OK, you are the Chief Values Officer. So, what do you do first thing in the morning when you show up at work? Do you serve values to employees? Do you build values into a product manufacturing cycle? Well, anyone with this title probably lives in daily fear of the next layoff round as they try to actually show value rather than its title.

And, hey wait, there must be the Chief Marketing Officer as well, that former VP of Marketing in charge of SPAM to prospective buyers. Why not call them the Chief SPAM Officer? Because that would be the CSO and that title is taken up by the Chief Service Officer!
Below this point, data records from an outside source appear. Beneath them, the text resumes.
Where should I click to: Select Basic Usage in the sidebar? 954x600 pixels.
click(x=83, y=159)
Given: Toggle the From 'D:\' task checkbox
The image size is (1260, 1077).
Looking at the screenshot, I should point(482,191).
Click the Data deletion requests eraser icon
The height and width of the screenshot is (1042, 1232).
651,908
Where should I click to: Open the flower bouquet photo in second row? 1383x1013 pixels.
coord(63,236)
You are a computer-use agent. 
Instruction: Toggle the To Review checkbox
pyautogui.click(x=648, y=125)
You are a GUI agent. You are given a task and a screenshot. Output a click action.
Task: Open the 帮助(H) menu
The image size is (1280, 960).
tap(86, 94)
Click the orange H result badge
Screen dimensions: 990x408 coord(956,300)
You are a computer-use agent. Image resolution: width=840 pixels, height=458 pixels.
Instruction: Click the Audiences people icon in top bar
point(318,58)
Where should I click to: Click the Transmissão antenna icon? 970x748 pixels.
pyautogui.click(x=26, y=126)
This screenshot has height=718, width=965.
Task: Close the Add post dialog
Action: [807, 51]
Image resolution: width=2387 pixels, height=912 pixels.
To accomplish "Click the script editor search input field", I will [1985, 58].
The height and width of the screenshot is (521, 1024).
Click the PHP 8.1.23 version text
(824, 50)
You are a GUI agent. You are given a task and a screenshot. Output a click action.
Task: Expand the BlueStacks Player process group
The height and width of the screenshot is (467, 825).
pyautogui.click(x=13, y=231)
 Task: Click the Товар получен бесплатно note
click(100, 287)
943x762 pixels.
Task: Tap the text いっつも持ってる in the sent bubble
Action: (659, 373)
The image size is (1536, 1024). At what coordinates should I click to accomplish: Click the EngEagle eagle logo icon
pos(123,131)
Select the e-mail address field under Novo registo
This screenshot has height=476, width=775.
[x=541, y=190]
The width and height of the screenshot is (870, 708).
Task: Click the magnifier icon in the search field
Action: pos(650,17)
At ContingencySales.com, we call on those who can make decisions for our portfolio companies. We understand that titles are deliberately misleading. They mislead the owner as to their importance and they mislead the sales rep as to whether this person can make something happen.

If you are the Chief anything at a crappy company, everyone knows it and you are pretty much career-screwed. Your mom may be proud but the headhunters know the score.

Misleading titles, while pleasant for that person’s mom, result in long sales cycles.

This past week we were face-to-face with a telco VP. He did not have a particularly luminary title. He did not have a big office and he paid for our lunch himself. But, he is personally leading the transformation of one of the largest companies in the world.

And he is not doing the nonsense transformation one hears about in DevOps or cloud management or other new IT buzzword. That stuff is not transformative it is just the next thing mid-level corporate bureaucrats do to stay busy and offer venues for software vendors.

He is leading a multi-billion dollar, bet the company march into a business that does not exist today.

And he is not the Chief Transformation Officer—he is Jim.

He is a true change agent with a history of making transformative changes in his industry.

We did not cold call him and did not SPAM him. We went to a trusted third party who knew him and we told this trusted advisor the story of one of our portfolio companies. We mapped what the telco needed in an IoT area to our quite unique capabilities.

We had the meeting and are now well into the start of a proof process which the telco is more than happy to fund.

Did we call on the Chief Whatever Officer?

No, we called on the person who did not really care about titles but everyone around him knew him to be a person of action and if he wanted to move with our technology, things would happen.

So scrap the Chief Kumquat Officer stuff.

Find the person making things happen. And remember, they almost never have the nonsensical titles.